Re: Battlefield Playerbase is a dinosaur...
@Ingeniekey wrote:They made a war-game for kids, thats it.
Its like if a James Bond movie suddenly was made for people under 15.
You could use your same arguments then. James Bond fans are dinosaurs bla bla. Audience never satisfied bla bla. These arguments sounds like a dev that is creatively hardstuck.
But the James Bond franchise has been through significant revisions over the years - from naive "bad man in a volcano with a bit of a dark undertone" (Connery), to high camp (Moore), to Timothy Dalton (we don't know what that was meant to be) to dark, gritty, musclebound and blond (Craig).

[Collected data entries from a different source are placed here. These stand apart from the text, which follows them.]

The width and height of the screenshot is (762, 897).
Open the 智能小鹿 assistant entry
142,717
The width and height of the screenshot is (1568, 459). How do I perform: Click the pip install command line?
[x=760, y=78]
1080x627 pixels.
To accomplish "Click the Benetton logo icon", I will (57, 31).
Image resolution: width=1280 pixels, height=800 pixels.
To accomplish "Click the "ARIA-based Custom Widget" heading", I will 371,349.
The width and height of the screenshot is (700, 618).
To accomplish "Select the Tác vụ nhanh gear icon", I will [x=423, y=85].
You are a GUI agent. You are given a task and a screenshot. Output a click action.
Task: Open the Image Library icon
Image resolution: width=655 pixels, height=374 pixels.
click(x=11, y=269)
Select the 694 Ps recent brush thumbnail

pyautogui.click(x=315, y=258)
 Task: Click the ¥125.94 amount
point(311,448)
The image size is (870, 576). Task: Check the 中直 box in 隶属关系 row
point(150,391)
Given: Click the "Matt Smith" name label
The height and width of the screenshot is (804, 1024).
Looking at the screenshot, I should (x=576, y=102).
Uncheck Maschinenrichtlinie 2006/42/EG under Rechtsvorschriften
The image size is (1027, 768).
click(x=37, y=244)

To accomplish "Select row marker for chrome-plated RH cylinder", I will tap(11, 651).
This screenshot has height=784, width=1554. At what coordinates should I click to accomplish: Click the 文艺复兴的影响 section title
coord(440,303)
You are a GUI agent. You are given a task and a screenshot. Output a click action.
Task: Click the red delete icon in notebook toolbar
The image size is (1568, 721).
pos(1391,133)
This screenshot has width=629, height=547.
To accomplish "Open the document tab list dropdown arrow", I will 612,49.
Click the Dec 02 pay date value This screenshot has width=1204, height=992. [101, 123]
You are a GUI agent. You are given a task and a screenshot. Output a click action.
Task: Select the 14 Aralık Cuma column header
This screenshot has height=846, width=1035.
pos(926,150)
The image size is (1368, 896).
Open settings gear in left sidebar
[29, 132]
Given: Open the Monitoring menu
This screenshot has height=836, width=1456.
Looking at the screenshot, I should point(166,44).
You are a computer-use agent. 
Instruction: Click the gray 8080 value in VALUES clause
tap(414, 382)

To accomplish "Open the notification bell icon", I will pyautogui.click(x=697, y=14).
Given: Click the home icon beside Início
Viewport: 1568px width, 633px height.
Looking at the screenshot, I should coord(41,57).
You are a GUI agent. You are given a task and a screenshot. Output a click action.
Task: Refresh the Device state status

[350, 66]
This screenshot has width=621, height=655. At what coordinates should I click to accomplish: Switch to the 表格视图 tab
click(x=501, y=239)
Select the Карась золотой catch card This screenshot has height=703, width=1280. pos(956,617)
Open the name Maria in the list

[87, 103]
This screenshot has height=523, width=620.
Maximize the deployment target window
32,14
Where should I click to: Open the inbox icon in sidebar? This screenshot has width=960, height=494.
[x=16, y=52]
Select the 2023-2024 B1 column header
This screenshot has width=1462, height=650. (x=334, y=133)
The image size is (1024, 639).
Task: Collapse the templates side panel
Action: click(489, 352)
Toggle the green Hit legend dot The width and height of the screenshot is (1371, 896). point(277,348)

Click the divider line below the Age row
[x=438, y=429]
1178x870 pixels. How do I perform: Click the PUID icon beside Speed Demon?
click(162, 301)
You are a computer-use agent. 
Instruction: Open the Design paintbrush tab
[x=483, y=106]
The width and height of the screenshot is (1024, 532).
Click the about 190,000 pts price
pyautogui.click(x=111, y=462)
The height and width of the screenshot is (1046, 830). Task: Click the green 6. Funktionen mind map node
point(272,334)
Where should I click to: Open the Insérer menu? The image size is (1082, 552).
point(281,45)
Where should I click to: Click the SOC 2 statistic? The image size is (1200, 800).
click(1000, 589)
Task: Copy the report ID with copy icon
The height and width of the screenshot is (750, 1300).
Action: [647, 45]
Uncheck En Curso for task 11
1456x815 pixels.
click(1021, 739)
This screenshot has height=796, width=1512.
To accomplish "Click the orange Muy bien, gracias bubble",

They're fundamentally different films for different audiences with different expectations. They're also (mostly) not especially good films.
In other words, they're not a terribly good example.
With regard to BF2042, the same kind of misunderstandings permeate the criticisms of the game. The old "it doesn't feel like Battlefield" canard is a useful point to examine: Feel like Battlefield in what way? What does Battlefield feel like? Most commenters, shall we say, struggle to articulate themselves in this regard. If you haven't played since BF4 (and I see a lot of people who are ignorant enough of the contemporary Battlefield mechanics for me to be certain that they haven't played a modern Battlefield; they're legacy players), you basically don't get to talk about how Battlefield "feels" - there are significant enough differences between BF4 and BF1, even, that a direct comparison is unfair, even misguided. BF4 and BFV might as well be an unrelated franchise. For what it's worth, I think BFV a better game than BF4 in most respects.
This is not to mention the disconnect between Battlefield on the Refractor engine (BF1942 - BF2142) and Frostbite (BFBC2+). That was no iterative evolution - the games on each engine play very differently.
Frankly, I think many of the complaints about the game stem from players who used to (consider themselves to) be good at Battlefield and now aren't.